Electronic filing simplified

For the sake of efficiency, the IRS processes all notices electronically. Doing this enables the release of the data in a more cost-effective and timely way. With this in mind, the “E-lien” system actually benefits the interests of the taxpayer by streamlining the process. Because of all the paperwork involved, manually filing could significantly slow down the entire process. And remember, because of the sensitive nature of the documentation, any delays are counterproductive. Recording offices sometimes return documents unrecorded or set them aside, causing the IRS to lose priority status. Taxpayers may actually be harmed when certificates of release, revocations and withdrawals are not promptly recorded.

Requesting a Release - How to Finally Get Rid of a Federal or State Tax Lien!

Time Is of the Essence

The Notice stays in place until you proactively take action to release it. Specifically, it will be released within 30 days if:

  • The debt is paid in full.
  • The amount owed is adjusted appropriately.
  • An accepted bond guaranteeing payment is provided.

It can actually be withdrawn if:

  • It is determined that the filing was not done according to procedure
  • The taxpayer chooses to participate in a payment plan (this is more easily negotiated with the help of a qualified tax professional acting on your behalf), or
  • It would be in the best interest of both parties to withdraw

Taxpayers have the right to appeal the filing and ask for help removing a federal tax lien.

Working With the IRS

You can work with the government to remove a federal tax lien by applying to have it discharged. It is imperative to have an experienced professional help you communicate. Four possible resolutions exist:

  • Partial payment can be made
  • The government could determine its interest in the property has no value
  • The government agrees to receive the proceeds from the sale or refinance of the property, or
  • The taxpayer can submit another piece of property with a fair market value at least double the amount of the tax owed

The Appeals Process

The IRS must notify the taxpayer within five days after the federal tax lien is filed. Some of the circumstances on which an appeal can be based are:

  • The debt owed was paid prior to the notice being filed
  • The tax was assessed and filed while the taxpayer was in bankruptcy
  • A procedural error was made during the assessment
  • The statue of limitations on the debt had expired before anything was filed
  • The taxpayer was not given a chance to dispute the liability.

 

Dealing with the State Issued Notices

Despite the noblest of intentions, taxpayers can get hopelessly confused when it comes to understanding the tangled web of tax information at our disposal. This is especially true when a state tax lien is threatening your household finances. These are particularly unsettling because you are at risk of having the government step in and take everything you own.

Understanding a State Tax Lien

Many taxpayers are not familiar with these types of penalties. Important details to remember are:

  • If a person fails to pay a tax debt, plus any additional penalties and interest, this becomes a lien in favor of the state.
  • It allows your personal property (cars, boats or business equipment) as well as real property to be sold.
  • All current creditors (and future creditors) are notified, affecting your credit rating.
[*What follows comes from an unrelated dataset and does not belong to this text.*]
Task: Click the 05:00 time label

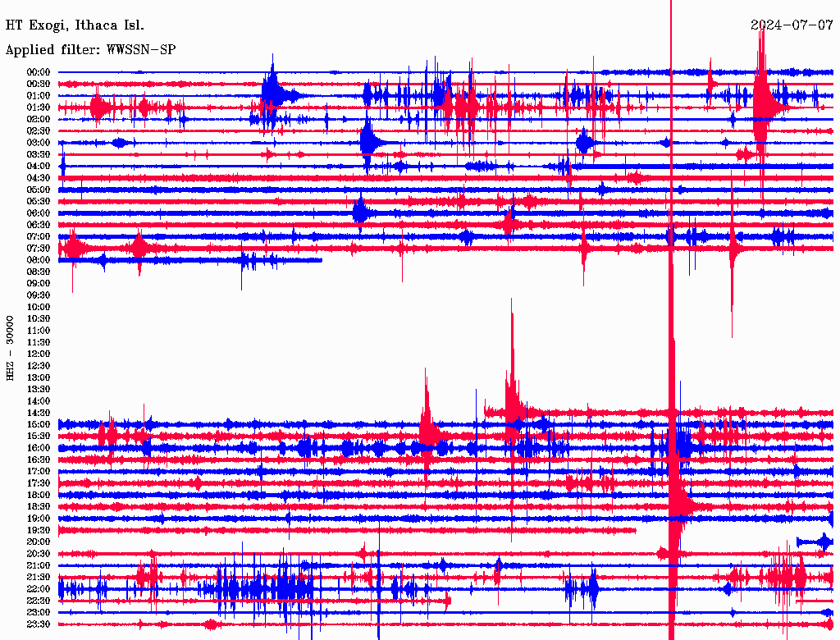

How to Get It Released With the State

There are two ways to have a state tax lien removed.

1) Payment in Full

The first is payment in full, including penalties and interest that have accrued, or full payment based on a settlement agreement. Once the tax debt is paid, the state tax lien is removed although notice that it once existed will remain on public record.

2) Prove it was an Error

The second way is to prove it was issued in error. If this is the case, public records will show that the lien was issued in error and withdrawn.

Effects on Your Credit Rating

One thing that most people don’t know that even on the state level, a penalty like this can really affect an individual’s credit rating. Credit reporting agencies have access to county and state records, and liens are always shown on credit reports.